We need to make sure our price is referenced in the price tree. If our price is present in the price tree, then the process of adding an order is complete. If our price is not in the price tree, then we need to add it.

We need to add a price of 100.

We add the price to the last available item. We go top-down-left-right.

And we need to restore our hips. The parent element must always be smaller than the child element. To do this, we simply move our price up the tree until this ratio is correct.

That’s all. The price has been added. You can stop there. But imagine if we add and add prices, and the tree grows. In this situation, users will be forced to pay to download a large price tree that they do not use. So when there are too many prices (64), we take the worst 32 prices and dump them out of our price trees.

In this example, for simplicity, we will consider the case when all uploaded prices have a common prefix. For example, we will upload prices (130, 132, 133, 136). We take the highest price digit (1) and add it to the rooted tree.
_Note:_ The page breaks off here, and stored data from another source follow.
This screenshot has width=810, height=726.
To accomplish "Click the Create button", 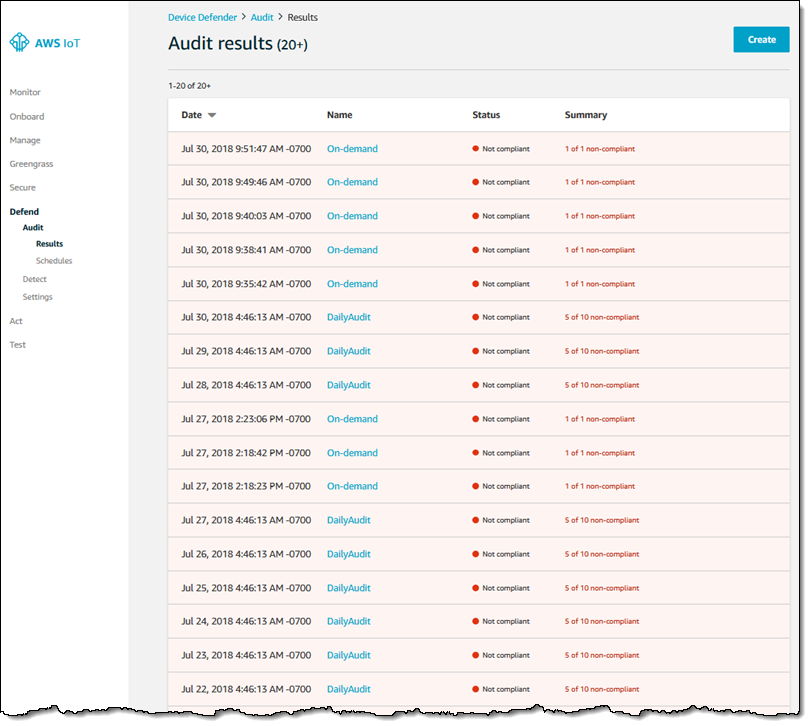I will tap(761, 40).
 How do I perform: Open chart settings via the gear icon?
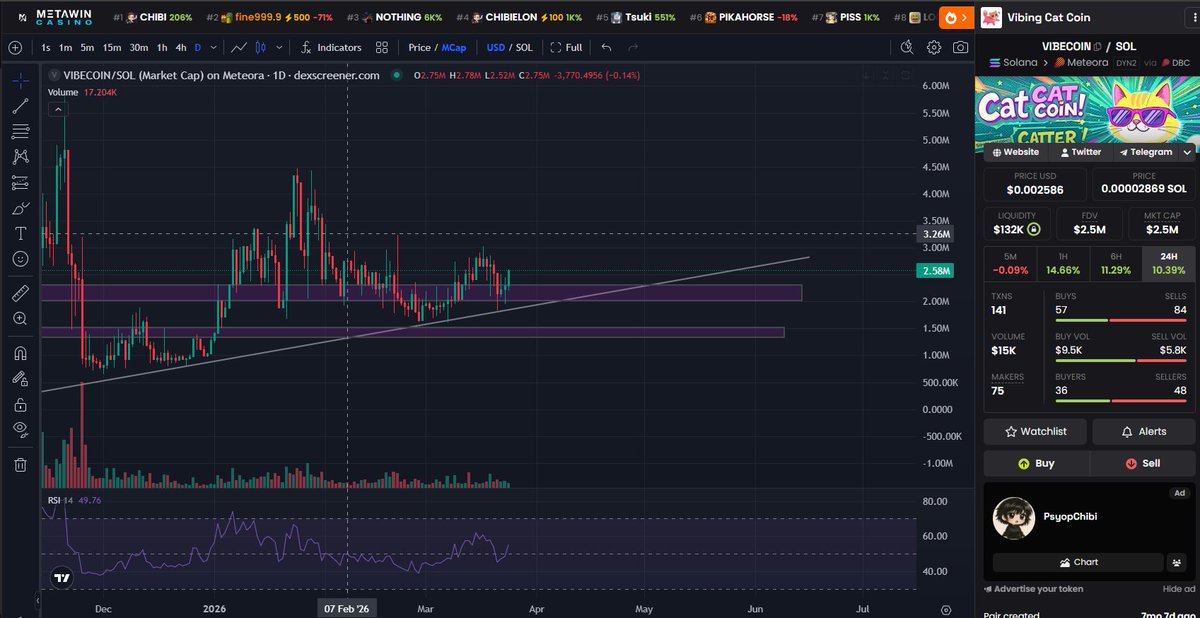[x=933, y=47]
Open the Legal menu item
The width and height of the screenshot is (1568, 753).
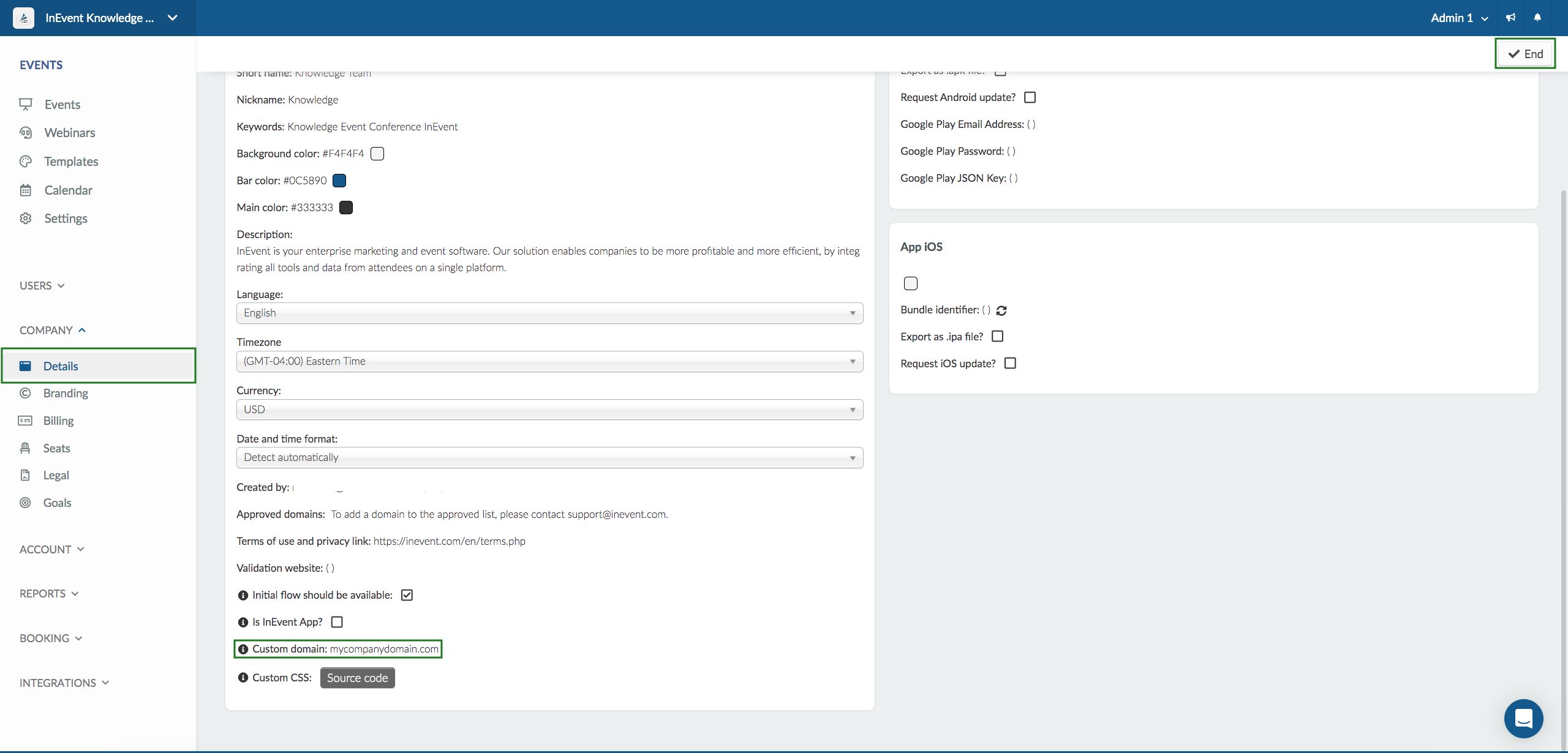click(55, 474)
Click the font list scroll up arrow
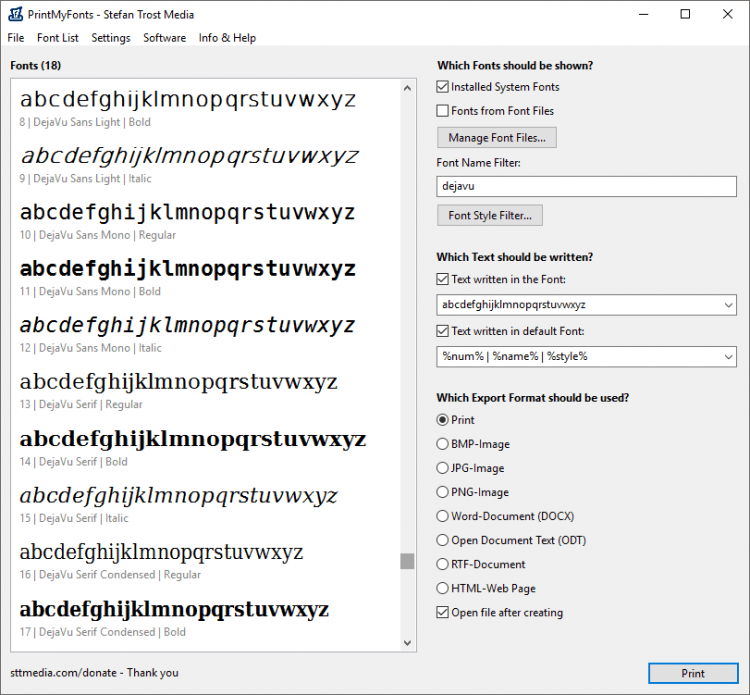750x695 pixels. click(x=407, y=89)
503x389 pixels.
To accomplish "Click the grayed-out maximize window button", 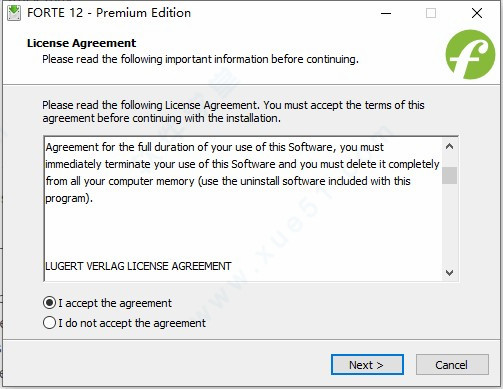I will [x=431, y=13].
We load the intermediate tree by key (1) and insert the next part of the common prefix (3) into it.

*The intermediate tree before and after price bit insertion*

The last step is to store the price suffixes in the leaf tree.

Other minor optimizations

1. For some, it may not be obvious, but only the necessary information needs to be stored on the blockchain. For example, storing an order history — even if it is short — is a very bad idea, as the performance of the order book drops significantly!

2. `U128`. Binary serialization has been redone. The size of the binary representation depends on the value, and 0 is encoded as 1 byte. Due to our contract’s 4 decimal places of precision, most `U128` encodes less than 5 bytes. This allows you to download twice as much data per reading for the same price.

The binary representation of a number:

- If the number is 0, → 1 byte FF

- If the number is not equal to 0 → 1 byte mask (the number of binary zeros at the beginning + the number of binary zeros at the end) 1–16 significant bytes.

Worst case `U128` 17 bytes (unreachable case in our contract).